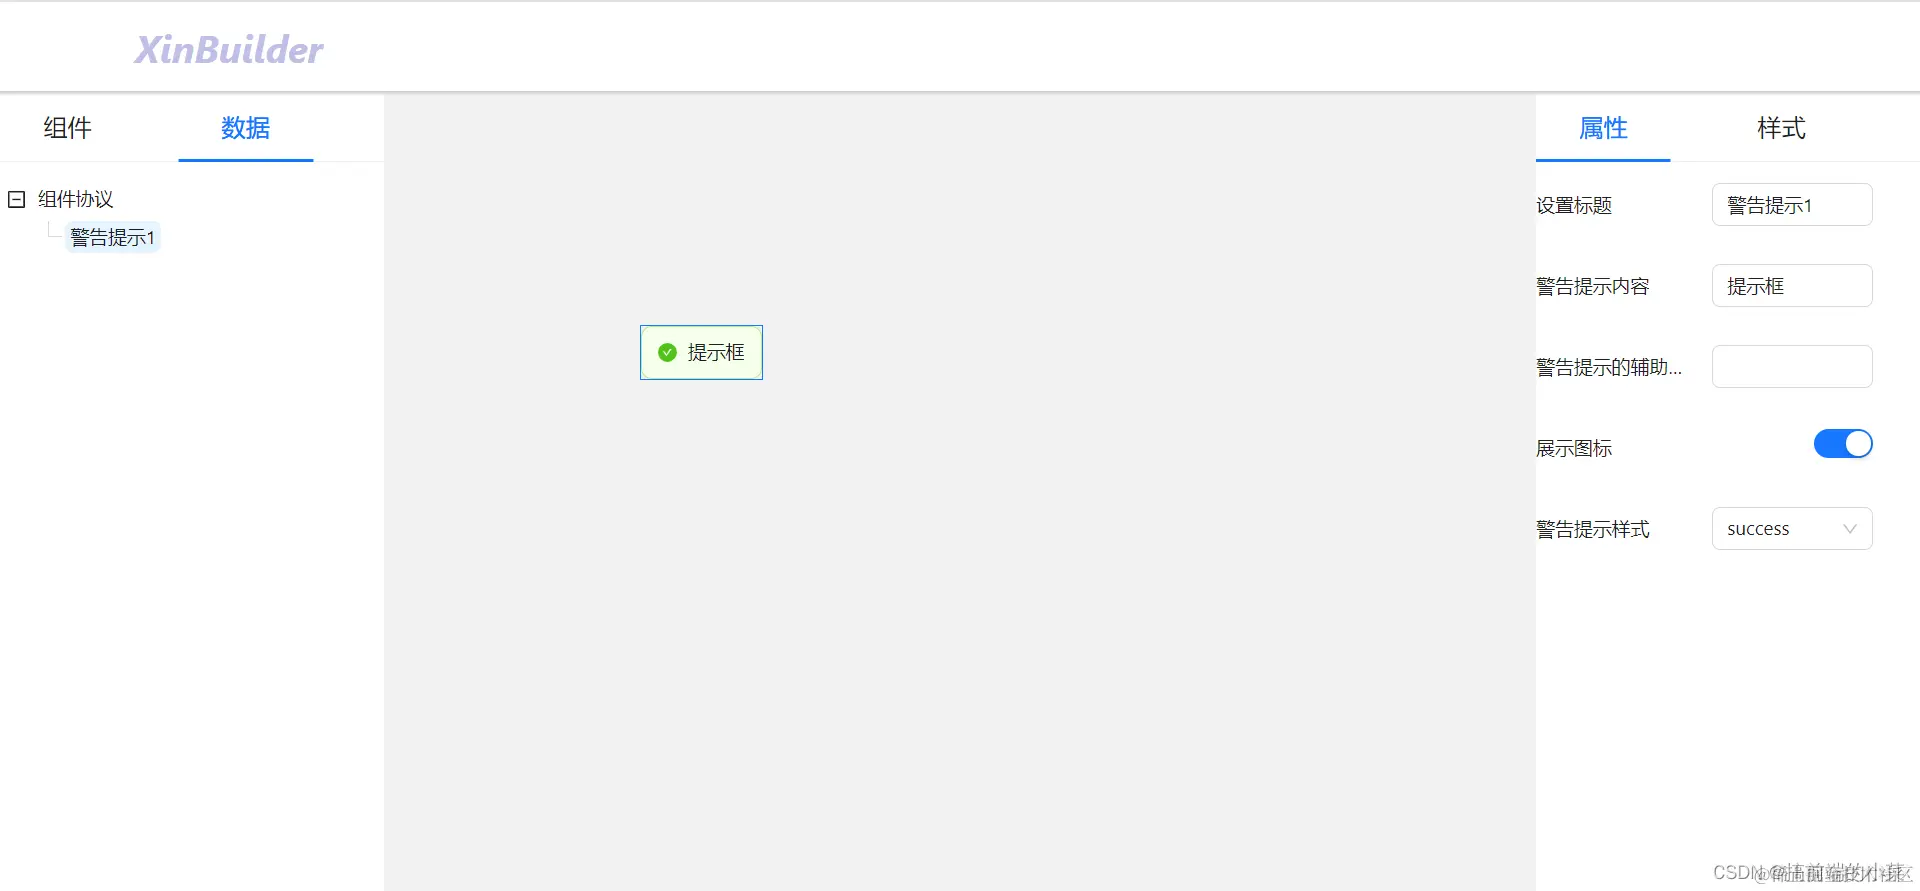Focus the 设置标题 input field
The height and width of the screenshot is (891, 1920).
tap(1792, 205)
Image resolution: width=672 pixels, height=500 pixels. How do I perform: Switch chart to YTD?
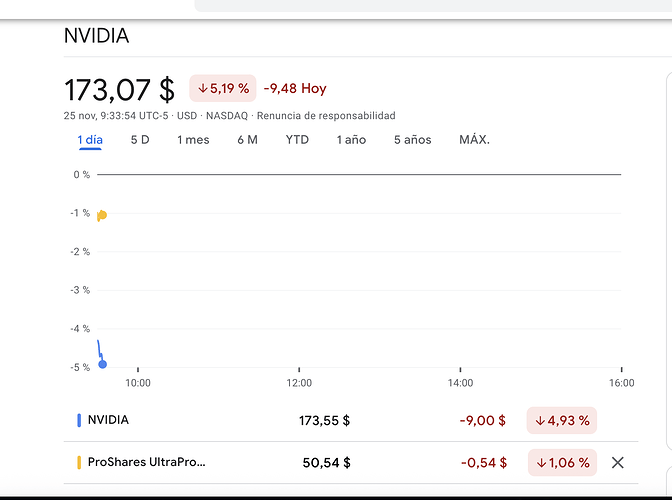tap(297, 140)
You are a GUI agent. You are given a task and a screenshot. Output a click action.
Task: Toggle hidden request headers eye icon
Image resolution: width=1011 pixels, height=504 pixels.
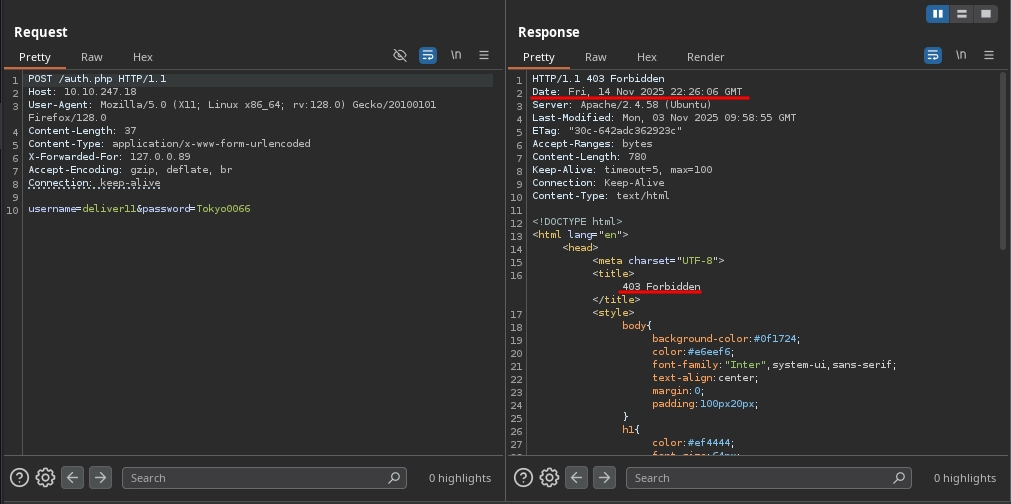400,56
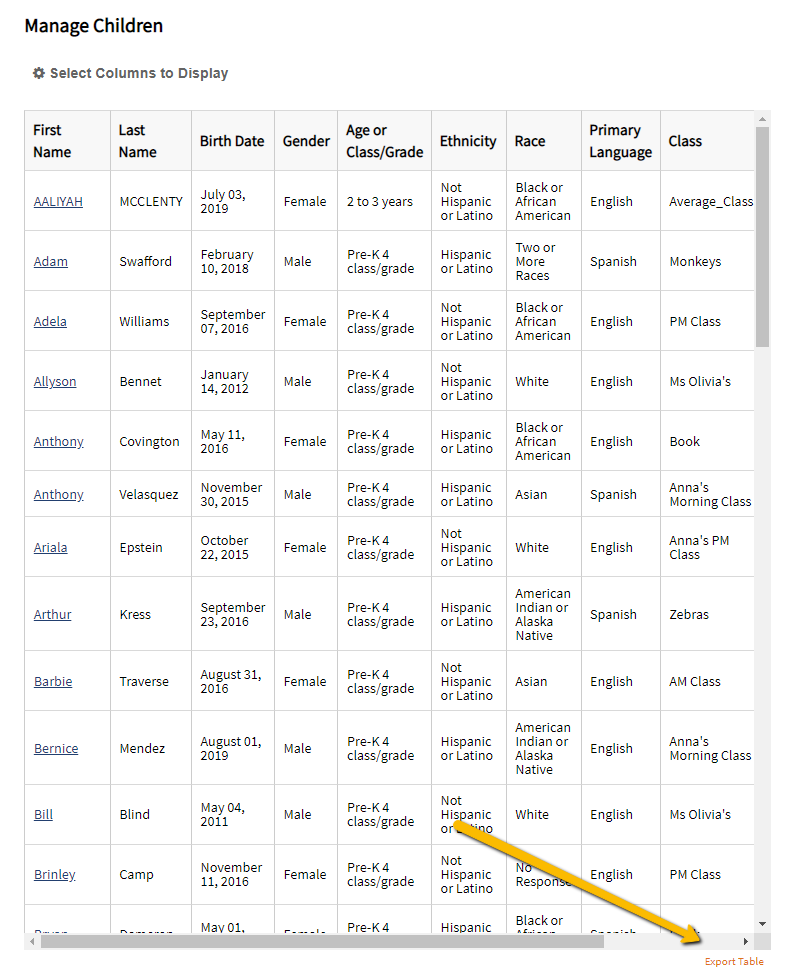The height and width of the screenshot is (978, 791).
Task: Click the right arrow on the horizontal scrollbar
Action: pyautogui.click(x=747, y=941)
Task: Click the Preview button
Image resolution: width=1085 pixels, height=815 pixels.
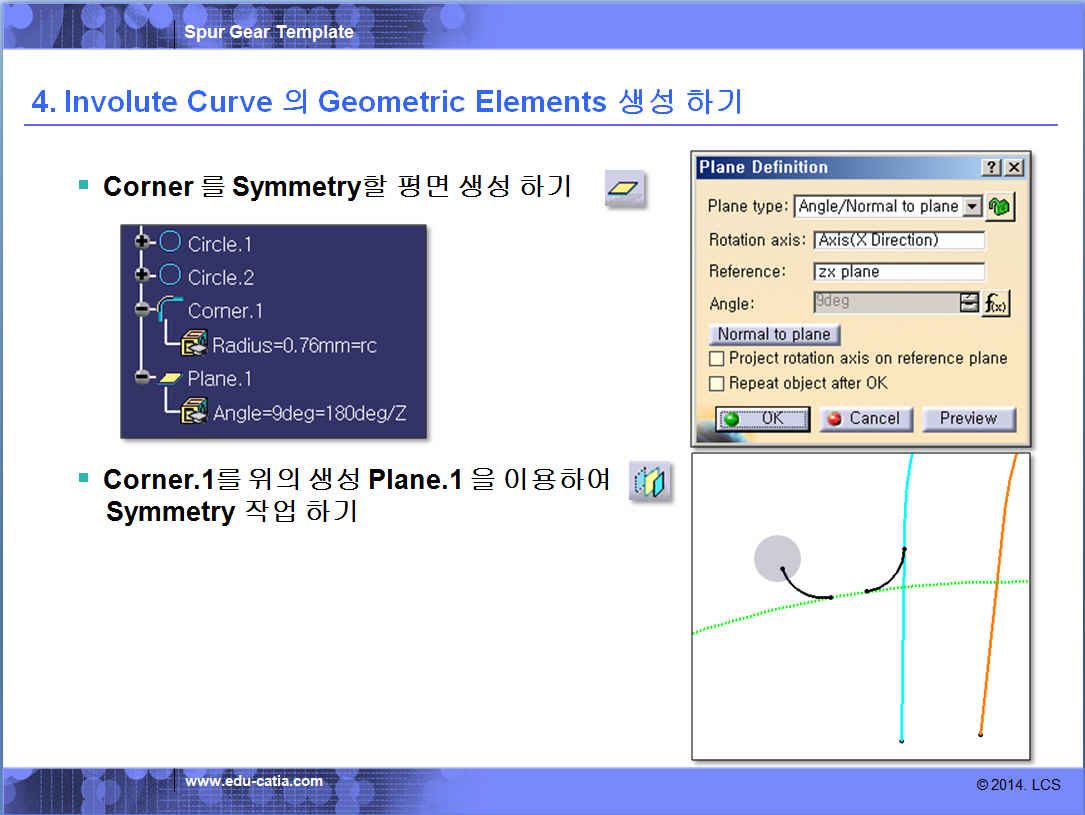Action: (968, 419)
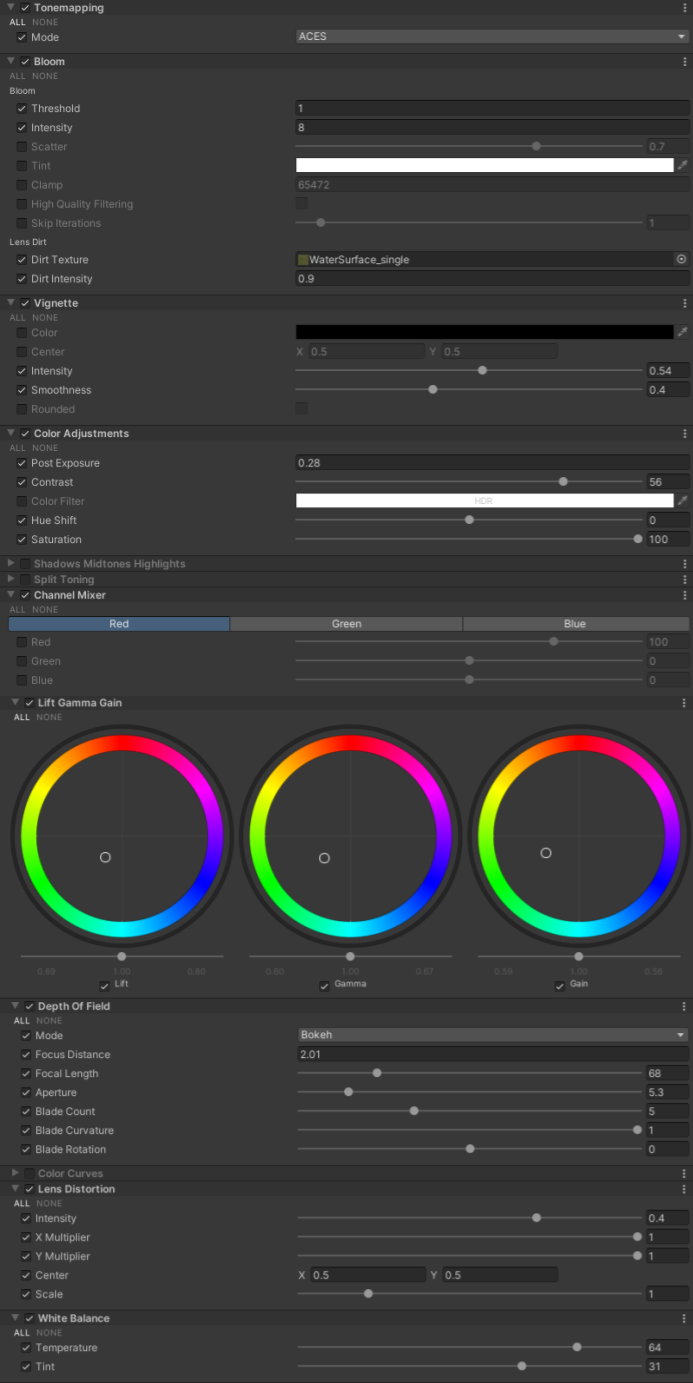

____________

• _What the task requires_
Restate word for word the lines running from the one with "Image resolution: width=672" to the end of the entries; pictures are to be left out.

• _Problem solution_
Image resolution: width=672 pixels, height=500 pixels. How do I perform: Switch chart to YTD?
tap(297, 140)
You are a GUI agent. You are given a task and a screenshot. Output a click action.
Task: Toggle hidden request headers eye icon
Image resolution: width=1011 pixels, height=504 pixels.
400,56
The height and width of the screenshot is (978, 791).
Task: Click the right arrow on the horizontal scrollbar
Action: pyautogui.click(x=747, y=941)
Task: Click the Preview button
Image resolution: width=1085 pixels, height=815 pixels.
Action: (968, 419)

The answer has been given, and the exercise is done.